▶ [QUESTIONS ON THE MATERIAL]:
a: From the health care article, copy the passage from "The president said" to "series of changes.".
b: According to the health care article, what was Obama trying to achieve with his Monday appearance at Arcadia University? Answer in one to three sentences.

▶ [EXERCISE TEXT]:
Obama Appeals for Public Support on Health Care

By: Julie Pace AP Email
By: Julie Pace AP Email
President Barack Obama accused insurance companies of placing profits over people and said Republicans ignored long-festering problems when they held power as he sought to build support Monday for swift passage of legislation stalled in Congress.

The Associated Press
President Barack Obama speaks at a town hall style meeting Thursday at the University of Tampa’s Bob Martinez Sports Center in Tampa, Fla.

GLENSIDE, Pa. (AP) - President Barack Obama accused insurance companies of placing profits over people and said Republicans ignored long-festering problems when they held power as he sought to build support Monday for swift passage of legislation stalled in Congress.

"Let's seize reform, the need is great," Obama said at an appearance that had the feel of a campaign rally.

"How much higher do premiums have to rise before we do something about it?" said Obama, making the first in an expected string of out-of-town trips to pitch his plan to remake the health care system.

The president said dismissively that Republican critics in Congress say they want to do something about rising health care costs, but said they did not when they held power. "You had 10 years. What happened. What were you doing?" he said to applause from an audience at Arcadia University.

Obama made his appeal as Democratic leaders in Congress worked on a rescue plan for sweeping changes in health care that seemed earlier in the year to be on the brink of passage. The two-step approach calls for the House to approve a Senate-passed bill despite opposition to several of its provisions, and both houses to follow immediately with a companion measure that makes a series of changes.

▶ [DATA SECTION]:
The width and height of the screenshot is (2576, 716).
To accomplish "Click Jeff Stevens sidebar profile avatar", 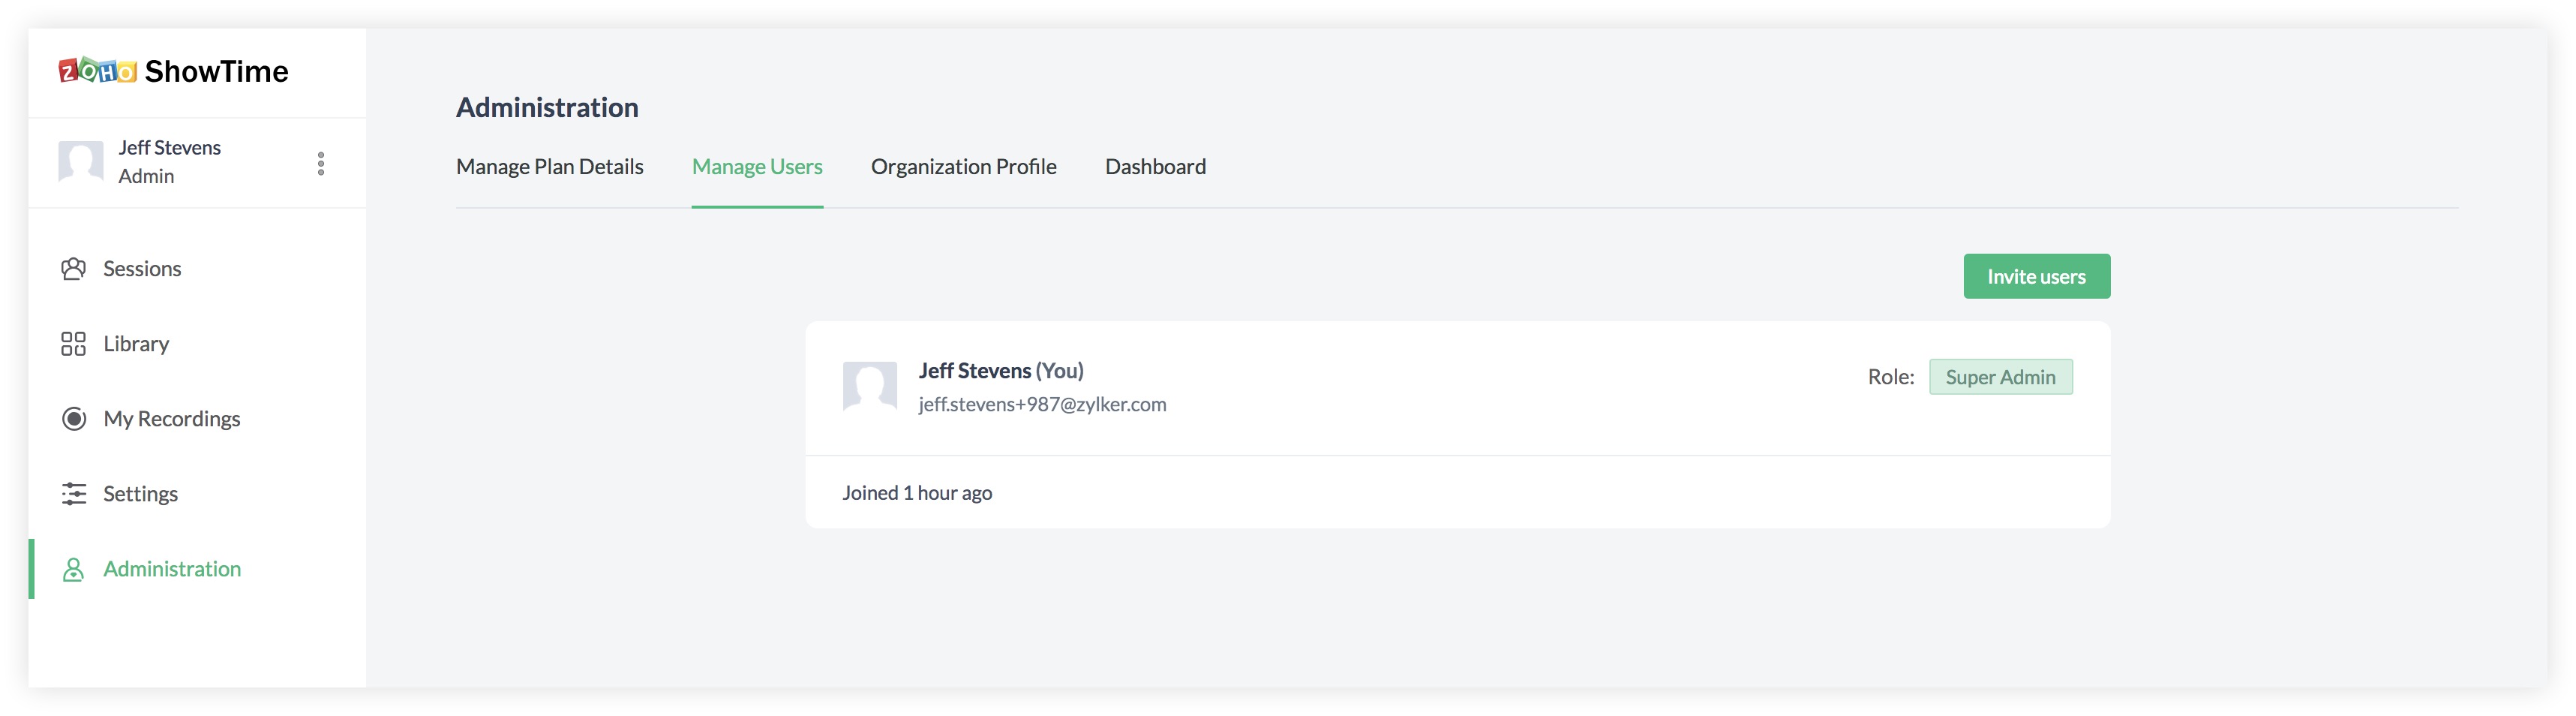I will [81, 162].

==

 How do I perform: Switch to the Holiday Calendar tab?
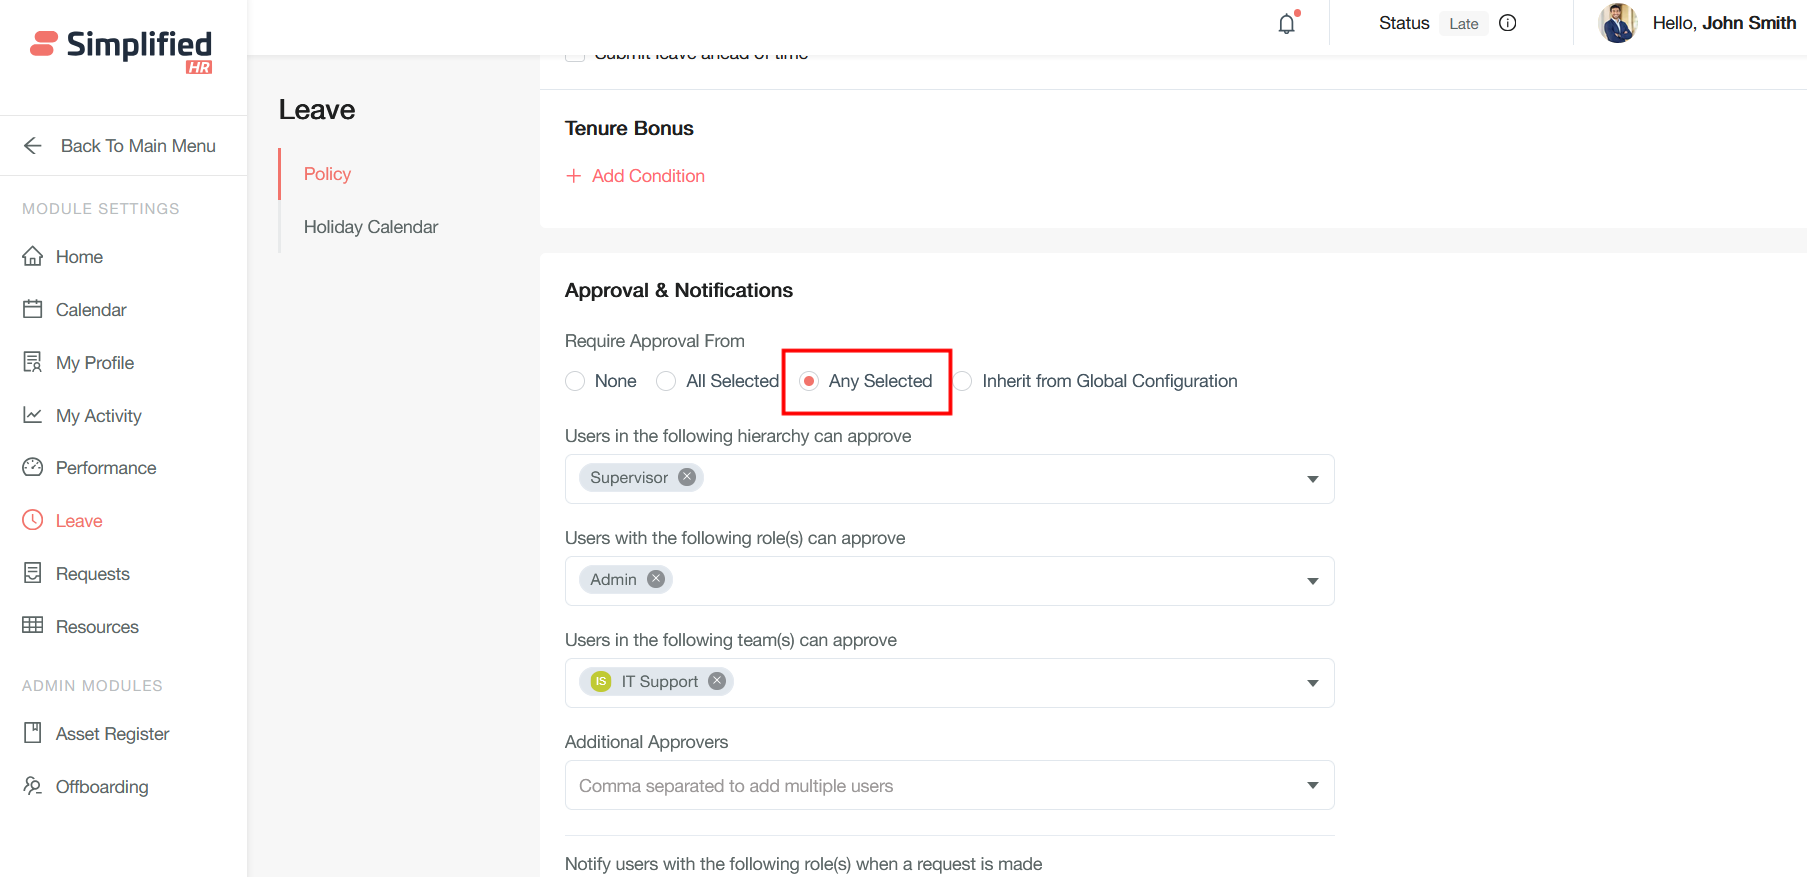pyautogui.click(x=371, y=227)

...

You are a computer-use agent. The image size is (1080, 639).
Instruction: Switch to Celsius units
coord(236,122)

▶ [TASK ANSWERS]:
a:
The president said dismissively that Republican critics in Congress say they want to do something about rising health care costs, but said they did not when they held power. "You had 10 years. What happened. What were you doing?" he said to applause from an audience at Arcadia University.

Obama made his appeal as Democratic leaders in Congress worked on a rescue plan for sweeping changes in health care that seemed earlier in the year to be on the brink of passage. The two-step approach calls for the House to approve a Senate-passed bill despite opposition to several of its provisions, and both houses to follow immediately with a companion measure that makes a series of changes.

b: Obama was seeking to build support for swift passage of health care legislation that had stalled in Congress. The appearance was the first in an expected string of out-of-town trips to pitch his plan to remake the health care system.